### DIRECTIONS FOR THIS TASK
Pull out every line below that contains the word "folder".
┏━━
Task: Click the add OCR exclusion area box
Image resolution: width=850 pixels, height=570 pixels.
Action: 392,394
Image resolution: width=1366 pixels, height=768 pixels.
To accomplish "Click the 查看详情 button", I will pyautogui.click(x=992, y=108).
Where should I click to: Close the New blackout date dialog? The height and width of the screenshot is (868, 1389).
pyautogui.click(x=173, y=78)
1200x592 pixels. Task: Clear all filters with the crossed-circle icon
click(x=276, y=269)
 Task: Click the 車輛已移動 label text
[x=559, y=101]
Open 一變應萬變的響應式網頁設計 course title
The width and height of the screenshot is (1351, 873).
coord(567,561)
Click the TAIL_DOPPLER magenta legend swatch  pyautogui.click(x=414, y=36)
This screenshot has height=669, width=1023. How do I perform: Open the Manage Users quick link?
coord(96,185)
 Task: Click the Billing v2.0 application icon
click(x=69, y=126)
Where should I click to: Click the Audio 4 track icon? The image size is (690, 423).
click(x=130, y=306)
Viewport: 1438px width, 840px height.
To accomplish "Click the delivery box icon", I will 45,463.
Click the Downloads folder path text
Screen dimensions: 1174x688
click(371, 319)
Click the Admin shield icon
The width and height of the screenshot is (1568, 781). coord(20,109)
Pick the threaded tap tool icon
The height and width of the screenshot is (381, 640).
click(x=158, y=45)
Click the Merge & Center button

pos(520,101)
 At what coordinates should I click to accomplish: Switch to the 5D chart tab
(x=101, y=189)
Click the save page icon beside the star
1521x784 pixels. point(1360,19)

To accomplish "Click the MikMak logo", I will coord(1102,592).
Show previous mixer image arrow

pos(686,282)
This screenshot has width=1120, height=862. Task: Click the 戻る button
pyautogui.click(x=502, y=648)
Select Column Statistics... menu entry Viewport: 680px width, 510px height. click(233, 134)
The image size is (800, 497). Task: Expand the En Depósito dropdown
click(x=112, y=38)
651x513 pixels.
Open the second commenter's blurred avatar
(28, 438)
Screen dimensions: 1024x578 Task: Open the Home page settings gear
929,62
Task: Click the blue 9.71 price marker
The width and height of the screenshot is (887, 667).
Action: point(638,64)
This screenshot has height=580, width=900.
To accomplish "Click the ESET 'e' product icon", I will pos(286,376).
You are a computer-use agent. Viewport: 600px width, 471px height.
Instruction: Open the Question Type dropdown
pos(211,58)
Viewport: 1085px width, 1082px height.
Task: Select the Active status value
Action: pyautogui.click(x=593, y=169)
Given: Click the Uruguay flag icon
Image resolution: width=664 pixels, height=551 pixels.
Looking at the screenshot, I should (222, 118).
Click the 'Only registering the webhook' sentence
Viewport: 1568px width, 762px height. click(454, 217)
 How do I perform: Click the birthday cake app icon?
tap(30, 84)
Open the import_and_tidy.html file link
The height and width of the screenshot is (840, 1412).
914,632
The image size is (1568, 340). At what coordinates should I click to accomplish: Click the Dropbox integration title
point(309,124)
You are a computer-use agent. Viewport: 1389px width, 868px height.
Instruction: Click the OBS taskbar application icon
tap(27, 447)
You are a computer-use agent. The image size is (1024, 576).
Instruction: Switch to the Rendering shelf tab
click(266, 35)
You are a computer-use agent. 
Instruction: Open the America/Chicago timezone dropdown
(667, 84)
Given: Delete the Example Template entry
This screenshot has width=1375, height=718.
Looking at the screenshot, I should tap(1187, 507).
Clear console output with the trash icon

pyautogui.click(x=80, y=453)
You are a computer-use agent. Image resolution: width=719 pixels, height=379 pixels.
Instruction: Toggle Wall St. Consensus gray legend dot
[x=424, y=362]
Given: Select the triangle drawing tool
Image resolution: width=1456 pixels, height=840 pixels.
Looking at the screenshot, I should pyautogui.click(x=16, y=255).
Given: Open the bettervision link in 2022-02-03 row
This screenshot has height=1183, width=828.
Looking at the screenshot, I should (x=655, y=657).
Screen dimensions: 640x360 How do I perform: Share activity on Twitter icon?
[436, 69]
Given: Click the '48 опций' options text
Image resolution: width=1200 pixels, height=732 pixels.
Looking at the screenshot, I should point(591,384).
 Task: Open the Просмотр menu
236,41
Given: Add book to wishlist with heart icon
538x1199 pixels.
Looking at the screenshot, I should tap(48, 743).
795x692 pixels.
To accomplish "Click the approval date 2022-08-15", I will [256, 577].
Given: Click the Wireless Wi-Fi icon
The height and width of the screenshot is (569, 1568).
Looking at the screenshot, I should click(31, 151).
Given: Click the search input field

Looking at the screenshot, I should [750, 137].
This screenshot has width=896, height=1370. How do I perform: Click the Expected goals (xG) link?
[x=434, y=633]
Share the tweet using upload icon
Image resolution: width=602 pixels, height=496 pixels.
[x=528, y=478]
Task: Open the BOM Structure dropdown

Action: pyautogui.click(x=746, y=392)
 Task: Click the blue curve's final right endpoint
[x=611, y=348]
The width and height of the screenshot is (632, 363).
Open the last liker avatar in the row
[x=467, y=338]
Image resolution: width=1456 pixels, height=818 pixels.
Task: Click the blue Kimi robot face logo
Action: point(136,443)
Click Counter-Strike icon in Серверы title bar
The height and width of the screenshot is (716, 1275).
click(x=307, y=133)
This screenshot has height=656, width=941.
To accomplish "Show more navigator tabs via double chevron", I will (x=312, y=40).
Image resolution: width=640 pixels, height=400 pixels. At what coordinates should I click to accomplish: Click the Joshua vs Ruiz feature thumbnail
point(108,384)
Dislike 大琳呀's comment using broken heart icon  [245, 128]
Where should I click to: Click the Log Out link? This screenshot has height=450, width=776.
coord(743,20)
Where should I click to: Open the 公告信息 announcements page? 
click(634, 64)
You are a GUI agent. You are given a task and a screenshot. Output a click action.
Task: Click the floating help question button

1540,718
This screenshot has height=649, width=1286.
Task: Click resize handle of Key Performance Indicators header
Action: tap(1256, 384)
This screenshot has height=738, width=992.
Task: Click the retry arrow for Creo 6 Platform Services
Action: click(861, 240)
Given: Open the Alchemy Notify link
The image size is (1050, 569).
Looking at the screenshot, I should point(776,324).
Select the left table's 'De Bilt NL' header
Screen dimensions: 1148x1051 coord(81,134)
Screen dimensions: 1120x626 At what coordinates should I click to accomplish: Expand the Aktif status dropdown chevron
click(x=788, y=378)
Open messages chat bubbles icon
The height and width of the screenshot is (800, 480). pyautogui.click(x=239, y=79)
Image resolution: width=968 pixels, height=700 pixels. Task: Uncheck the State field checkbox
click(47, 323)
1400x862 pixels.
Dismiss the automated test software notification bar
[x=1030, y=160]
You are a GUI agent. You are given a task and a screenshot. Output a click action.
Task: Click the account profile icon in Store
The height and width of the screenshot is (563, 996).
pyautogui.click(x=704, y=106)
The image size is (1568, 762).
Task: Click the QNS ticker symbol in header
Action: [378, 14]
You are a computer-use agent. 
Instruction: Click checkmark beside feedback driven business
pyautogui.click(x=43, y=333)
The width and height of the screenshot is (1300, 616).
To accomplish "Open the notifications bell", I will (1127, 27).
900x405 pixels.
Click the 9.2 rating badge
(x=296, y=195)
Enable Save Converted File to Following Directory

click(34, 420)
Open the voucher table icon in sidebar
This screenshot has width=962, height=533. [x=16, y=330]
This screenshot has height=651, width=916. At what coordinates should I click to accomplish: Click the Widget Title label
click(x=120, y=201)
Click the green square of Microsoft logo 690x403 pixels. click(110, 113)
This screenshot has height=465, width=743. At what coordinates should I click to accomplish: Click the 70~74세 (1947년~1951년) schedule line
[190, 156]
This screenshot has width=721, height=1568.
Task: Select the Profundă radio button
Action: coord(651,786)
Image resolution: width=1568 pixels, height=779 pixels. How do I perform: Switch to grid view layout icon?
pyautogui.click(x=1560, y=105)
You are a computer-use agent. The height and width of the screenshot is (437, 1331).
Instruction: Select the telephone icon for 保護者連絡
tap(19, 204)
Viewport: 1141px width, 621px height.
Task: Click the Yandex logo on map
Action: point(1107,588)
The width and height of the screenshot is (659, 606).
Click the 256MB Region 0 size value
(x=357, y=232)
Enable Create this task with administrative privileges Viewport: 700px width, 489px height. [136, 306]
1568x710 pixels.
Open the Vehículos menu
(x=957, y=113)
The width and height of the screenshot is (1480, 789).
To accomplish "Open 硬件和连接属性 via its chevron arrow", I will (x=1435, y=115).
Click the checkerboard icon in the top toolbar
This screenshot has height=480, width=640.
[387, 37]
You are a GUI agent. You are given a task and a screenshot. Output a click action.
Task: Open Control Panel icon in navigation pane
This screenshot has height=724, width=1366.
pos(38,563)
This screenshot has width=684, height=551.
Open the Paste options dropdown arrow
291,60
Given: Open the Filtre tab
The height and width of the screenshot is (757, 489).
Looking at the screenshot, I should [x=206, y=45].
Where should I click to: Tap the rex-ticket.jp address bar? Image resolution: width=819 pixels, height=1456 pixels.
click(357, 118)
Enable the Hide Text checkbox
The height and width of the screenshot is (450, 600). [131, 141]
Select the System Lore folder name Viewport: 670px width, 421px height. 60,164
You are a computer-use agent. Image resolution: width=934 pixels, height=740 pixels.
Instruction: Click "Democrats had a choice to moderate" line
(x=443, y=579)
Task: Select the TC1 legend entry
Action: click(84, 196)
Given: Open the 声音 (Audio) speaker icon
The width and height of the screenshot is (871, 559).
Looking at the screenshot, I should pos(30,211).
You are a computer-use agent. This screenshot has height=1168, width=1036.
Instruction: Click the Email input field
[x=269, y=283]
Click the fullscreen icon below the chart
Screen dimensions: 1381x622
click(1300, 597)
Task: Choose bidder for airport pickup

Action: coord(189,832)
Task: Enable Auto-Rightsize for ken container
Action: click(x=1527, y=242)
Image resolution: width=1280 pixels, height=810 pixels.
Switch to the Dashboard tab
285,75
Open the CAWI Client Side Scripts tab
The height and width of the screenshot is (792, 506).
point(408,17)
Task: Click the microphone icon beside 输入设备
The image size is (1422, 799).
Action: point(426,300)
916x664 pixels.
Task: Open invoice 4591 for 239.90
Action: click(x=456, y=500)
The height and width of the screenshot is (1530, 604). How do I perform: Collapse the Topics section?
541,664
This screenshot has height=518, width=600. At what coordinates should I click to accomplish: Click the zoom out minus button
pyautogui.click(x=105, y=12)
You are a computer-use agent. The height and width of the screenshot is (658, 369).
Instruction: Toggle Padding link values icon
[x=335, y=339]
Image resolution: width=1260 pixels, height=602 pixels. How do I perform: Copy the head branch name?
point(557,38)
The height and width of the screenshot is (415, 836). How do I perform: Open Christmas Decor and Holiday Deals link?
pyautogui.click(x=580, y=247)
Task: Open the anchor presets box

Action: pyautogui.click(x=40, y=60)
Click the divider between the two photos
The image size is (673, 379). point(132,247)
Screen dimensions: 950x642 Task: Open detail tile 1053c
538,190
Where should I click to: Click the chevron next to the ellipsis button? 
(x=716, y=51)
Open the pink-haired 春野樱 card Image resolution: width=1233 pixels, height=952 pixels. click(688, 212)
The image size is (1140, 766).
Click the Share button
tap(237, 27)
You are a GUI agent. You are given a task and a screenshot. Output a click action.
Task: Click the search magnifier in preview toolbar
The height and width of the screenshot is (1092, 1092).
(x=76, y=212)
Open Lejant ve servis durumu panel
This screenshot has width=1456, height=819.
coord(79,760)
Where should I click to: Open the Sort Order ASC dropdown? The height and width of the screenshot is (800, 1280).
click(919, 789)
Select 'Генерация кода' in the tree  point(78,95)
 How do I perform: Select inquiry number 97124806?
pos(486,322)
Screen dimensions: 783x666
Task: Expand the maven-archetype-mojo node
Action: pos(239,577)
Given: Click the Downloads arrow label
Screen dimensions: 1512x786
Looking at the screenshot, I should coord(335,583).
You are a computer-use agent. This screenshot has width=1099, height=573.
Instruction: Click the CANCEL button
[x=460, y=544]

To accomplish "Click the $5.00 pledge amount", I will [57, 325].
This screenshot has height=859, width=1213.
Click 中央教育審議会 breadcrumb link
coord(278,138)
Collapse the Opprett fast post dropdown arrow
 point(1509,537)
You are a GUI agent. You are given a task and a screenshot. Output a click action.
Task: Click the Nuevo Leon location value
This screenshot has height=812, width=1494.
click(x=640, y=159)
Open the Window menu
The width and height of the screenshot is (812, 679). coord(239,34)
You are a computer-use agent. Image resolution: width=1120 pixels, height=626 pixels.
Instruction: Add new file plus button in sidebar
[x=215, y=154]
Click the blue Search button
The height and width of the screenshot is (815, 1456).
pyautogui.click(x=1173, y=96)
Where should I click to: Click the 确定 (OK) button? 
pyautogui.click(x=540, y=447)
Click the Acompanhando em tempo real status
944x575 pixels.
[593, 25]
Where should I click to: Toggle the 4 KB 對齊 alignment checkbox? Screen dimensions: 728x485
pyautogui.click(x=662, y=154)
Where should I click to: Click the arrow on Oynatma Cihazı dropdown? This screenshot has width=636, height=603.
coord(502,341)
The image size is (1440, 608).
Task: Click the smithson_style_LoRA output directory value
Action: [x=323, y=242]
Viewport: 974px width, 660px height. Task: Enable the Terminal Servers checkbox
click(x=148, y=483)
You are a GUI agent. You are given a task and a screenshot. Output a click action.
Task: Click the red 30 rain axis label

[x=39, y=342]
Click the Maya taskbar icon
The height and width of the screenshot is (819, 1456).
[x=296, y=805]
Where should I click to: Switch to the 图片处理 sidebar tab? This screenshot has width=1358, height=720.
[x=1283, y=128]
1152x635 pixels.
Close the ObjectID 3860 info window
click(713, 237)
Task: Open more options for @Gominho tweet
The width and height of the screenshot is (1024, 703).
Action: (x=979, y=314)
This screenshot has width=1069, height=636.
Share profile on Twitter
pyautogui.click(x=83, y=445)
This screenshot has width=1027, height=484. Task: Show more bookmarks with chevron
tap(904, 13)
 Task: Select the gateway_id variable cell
┗━━
### YOUR SOLUTION
Click the Downloads folder path text
Select the System Lore folder name Viewport: 670px width, 421px height. 60,164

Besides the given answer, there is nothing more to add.